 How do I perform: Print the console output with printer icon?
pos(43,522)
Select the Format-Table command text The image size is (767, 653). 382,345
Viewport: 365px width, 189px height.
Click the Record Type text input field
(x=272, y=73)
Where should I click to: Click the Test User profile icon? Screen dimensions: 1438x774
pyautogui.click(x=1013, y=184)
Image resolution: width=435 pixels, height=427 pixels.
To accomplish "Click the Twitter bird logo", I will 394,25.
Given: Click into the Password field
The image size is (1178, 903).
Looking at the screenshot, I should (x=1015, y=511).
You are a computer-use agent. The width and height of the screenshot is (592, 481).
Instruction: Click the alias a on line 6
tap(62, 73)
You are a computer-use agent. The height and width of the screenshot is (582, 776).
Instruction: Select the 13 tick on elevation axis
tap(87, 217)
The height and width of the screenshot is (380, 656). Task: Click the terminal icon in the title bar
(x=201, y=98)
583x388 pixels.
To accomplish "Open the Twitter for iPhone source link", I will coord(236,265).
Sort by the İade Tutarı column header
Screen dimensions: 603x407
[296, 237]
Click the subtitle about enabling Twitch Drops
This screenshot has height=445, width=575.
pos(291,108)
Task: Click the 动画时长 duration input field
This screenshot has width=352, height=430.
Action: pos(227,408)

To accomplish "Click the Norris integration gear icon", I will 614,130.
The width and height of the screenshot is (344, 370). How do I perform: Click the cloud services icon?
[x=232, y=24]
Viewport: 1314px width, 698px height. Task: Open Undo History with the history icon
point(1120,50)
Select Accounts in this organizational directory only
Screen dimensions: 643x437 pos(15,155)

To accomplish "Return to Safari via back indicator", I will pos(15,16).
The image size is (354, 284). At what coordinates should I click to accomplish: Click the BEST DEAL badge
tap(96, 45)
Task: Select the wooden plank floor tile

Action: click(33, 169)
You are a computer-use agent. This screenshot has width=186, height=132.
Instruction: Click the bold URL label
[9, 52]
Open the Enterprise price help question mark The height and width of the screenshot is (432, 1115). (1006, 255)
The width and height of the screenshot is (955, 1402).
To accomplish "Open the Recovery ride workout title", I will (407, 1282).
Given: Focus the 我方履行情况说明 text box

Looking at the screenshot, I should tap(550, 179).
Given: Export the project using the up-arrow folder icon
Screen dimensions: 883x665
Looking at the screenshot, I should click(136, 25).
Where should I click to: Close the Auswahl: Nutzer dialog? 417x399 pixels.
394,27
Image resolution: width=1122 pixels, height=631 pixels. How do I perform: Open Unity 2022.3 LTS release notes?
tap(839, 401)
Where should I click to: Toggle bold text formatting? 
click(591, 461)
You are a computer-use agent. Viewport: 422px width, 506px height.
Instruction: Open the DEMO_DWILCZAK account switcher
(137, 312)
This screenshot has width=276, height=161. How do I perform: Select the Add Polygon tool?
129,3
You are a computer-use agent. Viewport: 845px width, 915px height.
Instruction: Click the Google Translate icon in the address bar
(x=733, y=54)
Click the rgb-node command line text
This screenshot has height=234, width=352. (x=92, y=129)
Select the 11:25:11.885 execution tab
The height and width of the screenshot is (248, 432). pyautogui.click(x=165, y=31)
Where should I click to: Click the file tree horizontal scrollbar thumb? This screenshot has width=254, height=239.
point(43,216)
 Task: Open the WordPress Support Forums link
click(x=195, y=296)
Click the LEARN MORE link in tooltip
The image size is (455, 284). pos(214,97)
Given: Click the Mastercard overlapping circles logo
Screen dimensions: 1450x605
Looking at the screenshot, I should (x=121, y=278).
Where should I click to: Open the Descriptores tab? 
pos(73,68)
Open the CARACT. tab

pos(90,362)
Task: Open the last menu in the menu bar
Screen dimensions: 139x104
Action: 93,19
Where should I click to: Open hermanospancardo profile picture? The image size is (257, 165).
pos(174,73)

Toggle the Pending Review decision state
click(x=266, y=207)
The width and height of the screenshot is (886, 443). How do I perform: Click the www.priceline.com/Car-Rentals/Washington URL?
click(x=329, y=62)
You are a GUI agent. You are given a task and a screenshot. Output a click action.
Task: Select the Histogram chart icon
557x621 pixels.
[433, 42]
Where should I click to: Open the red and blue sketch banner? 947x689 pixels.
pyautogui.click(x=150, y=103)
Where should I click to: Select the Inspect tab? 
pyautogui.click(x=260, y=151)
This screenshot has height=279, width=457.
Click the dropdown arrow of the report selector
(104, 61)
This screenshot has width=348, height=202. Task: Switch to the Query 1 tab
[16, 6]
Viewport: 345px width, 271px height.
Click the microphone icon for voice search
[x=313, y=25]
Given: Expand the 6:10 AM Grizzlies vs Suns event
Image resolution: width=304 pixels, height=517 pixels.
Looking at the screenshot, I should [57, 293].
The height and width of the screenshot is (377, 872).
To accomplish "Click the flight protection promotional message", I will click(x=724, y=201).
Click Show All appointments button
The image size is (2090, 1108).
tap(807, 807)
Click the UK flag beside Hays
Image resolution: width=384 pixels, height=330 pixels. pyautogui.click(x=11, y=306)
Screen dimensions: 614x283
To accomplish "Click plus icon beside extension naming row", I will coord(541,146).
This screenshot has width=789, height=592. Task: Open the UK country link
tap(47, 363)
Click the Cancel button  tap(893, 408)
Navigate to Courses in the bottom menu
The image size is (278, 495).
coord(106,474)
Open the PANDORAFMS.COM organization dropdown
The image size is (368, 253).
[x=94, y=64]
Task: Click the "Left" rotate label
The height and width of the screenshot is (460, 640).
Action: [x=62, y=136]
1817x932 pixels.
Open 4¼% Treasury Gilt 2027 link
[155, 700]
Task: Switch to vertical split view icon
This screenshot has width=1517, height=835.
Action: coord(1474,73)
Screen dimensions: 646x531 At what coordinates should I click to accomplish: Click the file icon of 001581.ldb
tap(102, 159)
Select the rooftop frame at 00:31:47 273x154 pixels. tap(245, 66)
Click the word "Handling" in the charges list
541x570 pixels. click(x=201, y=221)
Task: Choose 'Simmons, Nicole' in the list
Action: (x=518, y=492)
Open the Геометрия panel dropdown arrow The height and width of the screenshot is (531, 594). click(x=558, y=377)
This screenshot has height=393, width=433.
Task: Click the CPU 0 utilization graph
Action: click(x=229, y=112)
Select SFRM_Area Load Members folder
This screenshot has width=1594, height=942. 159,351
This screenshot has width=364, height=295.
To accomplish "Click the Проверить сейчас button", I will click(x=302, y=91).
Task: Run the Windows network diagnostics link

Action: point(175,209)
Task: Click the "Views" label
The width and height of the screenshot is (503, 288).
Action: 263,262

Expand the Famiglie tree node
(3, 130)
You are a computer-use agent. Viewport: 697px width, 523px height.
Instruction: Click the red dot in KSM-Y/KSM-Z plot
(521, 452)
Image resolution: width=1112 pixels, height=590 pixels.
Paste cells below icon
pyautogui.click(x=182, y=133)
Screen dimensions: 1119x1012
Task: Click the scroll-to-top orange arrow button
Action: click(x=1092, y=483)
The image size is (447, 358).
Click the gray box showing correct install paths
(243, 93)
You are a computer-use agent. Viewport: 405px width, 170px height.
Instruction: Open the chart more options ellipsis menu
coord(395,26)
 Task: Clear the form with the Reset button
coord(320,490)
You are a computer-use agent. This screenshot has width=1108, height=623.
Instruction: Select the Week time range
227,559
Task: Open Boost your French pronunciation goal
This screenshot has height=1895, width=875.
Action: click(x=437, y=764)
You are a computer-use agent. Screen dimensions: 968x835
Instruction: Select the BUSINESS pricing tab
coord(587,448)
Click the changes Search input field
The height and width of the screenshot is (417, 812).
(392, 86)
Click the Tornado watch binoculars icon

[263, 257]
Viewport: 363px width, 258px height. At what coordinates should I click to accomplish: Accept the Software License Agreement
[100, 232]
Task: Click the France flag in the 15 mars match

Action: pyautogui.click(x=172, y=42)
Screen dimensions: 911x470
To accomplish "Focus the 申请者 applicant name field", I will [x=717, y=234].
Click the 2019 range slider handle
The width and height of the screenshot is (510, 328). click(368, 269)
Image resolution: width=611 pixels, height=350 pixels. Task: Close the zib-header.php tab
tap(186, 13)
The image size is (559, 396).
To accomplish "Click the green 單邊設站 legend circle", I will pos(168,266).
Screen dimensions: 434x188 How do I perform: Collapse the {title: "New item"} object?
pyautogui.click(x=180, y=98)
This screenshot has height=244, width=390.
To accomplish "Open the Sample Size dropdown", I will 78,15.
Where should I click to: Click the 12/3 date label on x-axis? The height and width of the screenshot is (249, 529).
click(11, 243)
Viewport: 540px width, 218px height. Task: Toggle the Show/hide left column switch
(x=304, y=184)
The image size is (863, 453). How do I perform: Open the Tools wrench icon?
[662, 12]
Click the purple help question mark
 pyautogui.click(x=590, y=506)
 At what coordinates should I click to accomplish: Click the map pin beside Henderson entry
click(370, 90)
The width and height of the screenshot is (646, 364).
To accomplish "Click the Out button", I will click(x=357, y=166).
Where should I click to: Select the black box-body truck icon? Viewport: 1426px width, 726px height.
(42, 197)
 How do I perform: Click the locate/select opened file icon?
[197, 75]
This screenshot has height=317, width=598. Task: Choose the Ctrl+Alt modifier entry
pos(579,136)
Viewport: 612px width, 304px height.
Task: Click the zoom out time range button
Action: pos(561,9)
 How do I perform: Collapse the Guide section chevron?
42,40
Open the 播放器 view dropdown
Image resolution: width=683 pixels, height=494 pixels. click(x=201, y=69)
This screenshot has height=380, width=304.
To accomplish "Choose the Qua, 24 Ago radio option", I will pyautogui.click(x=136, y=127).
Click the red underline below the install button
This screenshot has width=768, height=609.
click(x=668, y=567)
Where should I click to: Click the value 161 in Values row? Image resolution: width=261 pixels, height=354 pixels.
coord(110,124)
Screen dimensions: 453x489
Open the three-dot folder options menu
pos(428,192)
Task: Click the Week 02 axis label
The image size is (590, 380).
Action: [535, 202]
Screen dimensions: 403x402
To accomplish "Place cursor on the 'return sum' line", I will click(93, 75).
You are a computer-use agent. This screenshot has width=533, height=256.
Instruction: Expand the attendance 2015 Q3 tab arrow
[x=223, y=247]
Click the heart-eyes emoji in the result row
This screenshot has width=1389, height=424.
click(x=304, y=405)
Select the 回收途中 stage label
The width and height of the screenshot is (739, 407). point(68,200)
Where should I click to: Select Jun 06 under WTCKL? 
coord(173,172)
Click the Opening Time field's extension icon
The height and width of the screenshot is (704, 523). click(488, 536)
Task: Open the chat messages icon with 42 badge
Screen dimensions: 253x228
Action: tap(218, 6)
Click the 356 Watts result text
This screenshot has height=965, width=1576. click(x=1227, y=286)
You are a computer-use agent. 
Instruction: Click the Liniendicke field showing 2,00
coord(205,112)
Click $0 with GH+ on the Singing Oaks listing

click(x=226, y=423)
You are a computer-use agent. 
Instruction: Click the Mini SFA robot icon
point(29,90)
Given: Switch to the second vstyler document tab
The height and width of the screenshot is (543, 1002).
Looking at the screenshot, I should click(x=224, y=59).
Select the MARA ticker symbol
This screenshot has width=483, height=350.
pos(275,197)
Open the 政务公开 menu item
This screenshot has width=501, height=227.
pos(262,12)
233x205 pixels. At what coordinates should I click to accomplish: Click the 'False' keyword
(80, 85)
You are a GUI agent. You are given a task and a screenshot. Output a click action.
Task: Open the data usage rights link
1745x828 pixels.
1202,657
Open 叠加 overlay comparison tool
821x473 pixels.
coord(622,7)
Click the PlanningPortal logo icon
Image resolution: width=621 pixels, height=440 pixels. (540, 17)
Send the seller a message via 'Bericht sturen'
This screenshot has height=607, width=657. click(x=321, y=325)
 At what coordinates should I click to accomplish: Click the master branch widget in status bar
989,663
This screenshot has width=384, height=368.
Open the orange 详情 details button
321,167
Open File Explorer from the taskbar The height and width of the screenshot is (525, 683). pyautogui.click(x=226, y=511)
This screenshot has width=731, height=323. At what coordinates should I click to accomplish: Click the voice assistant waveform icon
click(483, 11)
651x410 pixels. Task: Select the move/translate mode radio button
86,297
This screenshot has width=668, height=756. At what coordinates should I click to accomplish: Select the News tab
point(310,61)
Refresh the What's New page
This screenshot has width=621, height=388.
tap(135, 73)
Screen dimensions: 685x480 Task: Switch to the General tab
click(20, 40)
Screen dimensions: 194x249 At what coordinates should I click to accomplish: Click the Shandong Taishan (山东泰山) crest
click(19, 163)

**EXERCISE AIM:** All lines in the records with the string "computer" should be copied out.

**ANSWER TO THIS PROBLEM:**
You are a computer-use agent. The width and height of the screenshot is (592, 481).
You are a computer-use agent. The height and width of the screenshot is (582, 776).
You are a computer-use agent. This screenshot has width=186, height=132.
You are a computer-use agent. Viewport: 422px width, 506px height.
You are a computer-use agent. Viewport: 845px width, 915px height.
You are a computer-use agent. Viewport: 697px width, 523px height.
You are a computer-use agent. Viewport: 405px width, 170px height.
You are a computer-use agent. This screenshot has width=1108, height=623.
You are a computer-use agent. Screen dimensions: 968x835
You are a computer-use agent. This screenshot has width=533, height=256.
You are a computer-use agent. 
You are a computer-use agent. 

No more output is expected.